Data items:
[Start of Attachment]

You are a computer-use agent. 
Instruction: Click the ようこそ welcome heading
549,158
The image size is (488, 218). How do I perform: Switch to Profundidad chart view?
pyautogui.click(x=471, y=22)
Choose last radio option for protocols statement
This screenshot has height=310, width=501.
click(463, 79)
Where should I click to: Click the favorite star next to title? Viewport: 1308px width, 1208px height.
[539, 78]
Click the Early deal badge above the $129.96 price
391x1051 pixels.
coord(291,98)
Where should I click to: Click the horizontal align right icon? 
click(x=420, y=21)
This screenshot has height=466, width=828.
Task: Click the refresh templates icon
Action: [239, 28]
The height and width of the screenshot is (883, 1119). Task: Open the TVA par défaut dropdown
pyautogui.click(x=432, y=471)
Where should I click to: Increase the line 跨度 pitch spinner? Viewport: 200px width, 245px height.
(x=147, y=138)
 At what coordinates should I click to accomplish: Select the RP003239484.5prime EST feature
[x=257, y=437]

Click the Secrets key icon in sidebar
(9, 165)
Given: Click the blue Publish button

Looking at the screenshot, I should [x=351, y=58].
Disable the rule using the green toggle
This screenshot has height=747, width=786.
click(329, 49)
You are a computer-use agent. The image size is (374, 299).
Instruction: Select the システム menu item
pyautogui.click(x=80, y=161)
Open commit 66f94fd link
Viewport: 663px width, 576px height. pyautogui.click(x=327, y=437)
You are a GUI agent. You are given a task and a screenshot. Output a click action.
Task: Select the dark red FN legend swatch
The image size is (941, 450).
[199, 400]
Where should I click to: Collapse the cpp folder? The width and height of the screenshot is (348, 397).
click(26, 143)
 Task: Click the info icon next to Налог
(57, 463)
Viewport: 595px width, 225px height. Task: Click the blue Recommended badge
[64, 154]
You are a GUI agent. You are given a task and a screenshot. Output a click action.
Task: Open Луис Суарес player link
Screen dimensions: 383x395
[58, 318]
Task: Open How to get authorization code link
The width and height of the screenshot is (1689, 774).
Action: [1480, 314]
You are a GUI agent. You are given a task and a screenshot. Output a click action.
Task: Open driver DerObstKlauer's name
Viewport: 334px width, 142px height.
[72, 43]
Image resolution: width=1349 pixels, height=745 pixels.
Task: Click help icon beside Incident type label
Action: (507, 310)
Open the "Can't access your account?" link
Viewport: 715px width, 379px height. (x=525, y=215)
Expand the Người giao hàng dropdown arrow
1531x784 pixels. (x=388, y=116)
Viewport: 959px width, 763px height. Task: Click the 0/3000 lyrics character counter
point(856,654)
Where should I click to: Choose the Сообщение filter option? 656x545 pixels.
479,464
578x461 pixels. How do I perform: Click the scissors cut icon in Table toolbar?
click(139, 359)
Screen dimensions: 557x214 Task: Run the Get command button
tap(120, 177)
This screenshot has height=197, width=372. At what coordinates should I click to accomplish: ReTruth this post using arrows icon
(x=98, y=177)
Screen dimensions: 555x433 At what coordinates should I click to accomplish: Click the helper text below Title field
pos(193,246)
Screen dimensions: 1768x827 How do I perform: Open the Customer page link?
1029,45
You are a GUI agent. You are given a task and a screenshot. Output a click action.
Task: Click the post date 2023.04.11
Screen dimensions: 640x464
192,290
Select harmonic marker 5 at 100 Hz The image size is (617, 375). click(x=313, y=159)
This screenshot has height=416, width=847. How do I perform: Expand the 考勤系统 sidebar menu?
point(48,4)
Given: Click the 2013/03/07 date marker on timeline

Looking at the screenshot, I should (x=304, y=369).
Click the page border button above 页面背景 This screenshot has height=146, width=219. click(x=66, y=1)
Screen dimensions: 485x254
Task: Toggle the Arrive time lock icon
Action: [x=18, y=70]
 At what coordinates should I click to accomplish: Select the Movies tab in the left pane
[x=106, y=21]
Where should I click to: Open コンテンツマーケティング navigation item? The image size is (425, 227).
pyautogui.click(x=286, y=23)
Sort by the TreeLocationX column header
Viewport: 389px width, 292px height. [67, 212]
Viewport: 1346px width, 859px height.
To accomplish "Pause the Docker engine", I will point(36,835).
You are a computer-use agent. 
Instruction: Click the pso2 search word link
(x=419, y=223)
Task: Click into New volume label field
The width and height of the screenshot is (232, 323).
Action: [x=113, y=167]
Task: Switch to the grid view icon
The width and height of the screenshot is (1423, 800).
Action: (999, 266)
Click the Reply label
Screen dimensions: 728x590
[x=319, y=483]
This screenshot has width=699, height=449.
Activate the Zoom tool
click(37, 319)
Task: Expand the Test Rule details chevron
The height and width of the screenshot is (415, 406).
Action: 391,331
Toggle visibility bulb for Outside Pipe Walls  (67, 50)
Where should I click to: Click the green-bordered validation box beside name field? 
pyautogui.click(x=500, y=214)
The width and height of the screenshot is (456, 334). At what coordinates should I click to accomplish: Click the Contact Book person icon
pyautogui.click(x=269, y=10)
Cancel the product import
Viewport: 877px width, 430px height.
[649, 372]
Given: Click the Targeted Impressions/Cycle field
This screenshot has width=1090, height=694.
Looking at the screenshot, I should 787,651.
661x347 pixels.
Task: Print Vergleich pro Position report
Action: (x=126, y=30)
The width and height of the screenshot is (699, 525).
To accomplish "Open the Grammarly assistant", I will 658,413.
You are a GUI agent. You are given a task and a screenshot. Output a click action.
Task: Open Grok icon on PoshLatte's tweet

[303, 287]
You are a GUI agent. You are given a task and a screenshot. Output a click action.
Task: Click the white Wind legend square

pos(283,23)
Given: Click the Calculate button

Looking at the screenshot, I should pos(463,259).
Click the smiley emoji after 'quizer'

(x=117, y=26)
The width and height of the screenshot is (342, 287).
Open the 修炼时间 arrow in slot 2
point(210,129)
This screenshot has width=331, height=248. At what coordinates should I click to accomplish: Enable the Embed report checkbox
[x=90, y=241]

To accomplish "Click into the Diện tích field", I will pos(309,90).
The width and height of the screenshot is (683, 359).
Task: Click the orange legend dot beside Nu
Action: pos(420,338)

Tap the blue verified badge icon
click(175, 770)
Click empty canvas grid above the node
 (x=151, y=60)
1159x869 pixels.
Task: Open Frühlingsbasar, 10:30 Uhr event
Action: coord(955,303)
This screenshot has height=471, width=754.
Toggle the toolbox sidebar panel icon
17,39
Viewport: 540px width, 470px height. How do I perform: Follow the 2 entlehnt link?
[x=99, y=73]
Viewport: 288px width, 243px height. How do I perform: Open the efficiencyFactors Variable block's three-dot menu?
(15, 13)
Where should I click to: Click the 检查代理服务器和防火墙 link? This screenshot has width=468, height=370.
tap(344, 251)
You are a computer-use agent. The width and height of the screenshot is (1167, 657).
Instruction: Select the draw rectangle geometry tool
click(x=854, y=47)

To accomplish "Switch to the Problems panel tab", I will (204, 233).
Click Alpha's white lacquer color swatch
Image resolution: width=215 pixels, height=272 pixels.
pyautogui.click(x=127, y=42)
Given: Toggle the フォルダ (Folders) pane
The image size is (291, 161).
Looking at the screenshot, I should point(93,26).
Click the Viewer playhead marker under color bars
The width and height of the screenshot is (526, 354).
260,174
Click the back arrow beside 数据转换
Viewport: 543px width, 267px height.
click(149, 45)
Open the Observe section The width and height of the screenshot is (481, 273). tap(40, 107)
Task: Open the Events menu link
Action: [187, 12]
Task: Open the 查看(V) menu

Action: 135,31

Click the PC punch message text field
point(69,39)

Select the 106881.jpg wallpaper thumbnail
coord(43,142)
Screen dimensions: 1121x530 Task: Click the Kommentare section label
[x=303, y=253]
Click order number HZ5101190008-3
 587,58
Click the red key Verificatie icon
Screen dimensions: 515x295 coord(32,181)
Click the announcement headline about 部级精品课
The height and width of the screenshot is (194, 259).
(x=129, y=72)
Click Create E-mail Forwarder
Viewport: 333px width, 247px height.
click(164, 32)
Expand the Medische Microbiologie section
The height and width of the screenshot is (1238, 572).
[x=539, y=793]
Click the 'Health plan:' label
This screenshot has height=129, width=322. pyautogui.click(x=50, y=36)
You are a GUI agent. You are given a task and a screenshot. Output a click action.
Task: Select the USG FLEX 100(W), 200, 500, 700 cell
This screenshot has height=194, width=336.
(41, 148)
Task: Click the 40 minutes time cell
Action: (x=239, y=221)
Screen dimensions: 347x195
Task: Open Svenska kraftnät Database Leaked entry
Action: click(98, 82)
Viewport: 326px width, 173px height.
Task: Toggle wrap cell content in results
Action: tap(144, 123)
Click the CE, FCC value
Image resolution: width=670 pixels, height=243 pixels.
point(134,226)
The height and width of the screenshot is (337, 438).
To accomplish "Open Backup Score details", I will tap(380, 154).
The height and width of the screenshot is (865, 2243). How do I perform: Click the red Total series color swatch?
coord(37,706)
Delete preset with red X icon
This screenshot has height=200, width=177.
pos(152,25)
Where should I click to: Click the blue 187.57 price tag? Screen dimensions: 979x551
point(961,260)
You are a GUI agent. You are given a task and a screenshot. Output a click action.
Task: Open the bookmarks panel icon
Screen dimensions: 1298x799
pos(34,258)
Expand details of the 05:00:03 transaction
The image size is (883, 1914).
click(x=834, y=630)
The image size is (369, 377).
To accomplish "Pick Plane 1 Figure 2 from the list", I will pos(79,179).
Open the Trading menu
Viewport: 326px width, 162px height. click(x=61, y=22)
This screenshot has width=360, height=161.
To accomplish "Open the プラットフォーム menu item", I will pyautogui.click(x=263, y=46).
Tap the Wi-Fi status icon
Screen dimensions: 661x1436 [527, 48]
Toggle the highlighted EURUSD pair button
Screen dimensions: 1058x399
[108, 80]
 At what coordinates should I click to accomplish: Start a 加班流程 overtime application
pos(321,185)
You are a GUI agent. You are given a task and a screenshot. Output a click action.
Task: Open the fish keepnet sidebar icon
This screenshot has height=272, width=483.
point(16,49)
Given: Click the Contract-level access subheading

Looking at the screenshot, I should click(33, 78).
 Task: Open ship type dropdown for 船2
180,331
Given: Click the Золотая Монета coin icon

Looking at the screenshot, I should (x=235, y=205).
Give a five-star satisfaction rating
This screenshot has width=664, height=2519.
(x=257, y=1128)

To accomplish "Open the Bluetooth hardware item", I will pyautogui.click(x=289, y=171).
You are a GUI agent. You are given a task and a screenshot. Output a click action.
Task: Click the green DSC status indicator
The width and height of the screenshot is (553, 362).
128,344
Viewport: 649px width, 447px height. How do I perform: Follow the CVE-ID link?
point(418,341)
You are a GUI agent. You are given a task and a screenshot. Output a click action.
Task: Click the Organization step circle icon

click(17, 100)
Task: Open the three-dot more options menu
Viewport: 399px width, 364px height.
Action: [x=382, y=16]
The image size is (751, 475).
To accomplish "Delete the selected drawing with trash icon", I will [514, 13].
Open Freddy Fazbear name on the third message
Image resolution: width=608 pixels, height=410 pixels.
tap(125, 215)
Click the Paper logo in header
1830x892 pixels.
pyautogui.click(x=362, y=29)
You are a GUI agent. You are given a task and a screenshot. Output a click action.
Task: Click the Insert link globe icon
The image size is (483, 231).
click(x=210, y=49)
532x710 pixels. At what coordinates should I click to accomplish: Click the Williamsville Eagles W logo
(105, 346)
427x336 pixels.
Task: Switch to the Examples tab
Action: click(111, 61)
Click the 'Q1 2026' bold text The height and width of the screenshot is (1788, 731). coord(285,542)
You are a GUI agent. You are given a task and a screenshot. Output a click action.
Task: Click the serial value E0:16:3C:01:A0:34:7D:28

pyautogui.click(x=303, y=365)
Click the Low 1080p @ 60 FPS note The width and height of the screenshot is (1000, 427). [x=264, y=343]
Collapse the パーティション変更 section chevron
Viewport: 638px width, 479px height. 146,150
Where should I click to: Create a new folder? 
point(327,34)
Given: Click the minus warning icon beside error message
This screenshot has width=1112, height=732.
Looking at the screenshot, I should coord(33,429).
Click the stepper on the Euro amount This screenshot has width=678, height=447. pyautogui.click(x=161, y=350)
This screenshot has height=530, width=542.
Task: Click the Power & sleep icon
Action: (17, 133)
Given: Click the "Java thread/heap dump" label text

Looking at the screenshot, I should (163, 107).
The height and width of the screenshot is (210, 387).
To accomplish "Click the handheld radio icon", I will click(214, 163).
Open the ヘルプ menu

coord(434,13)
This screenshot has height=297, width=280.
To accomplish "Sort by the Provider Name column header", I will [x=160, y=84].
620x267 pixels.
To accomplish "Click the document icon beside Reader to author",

[End of Attachment]

Activity>
Respond with only the number of lines above that include the string "computer".

Result for this task>
4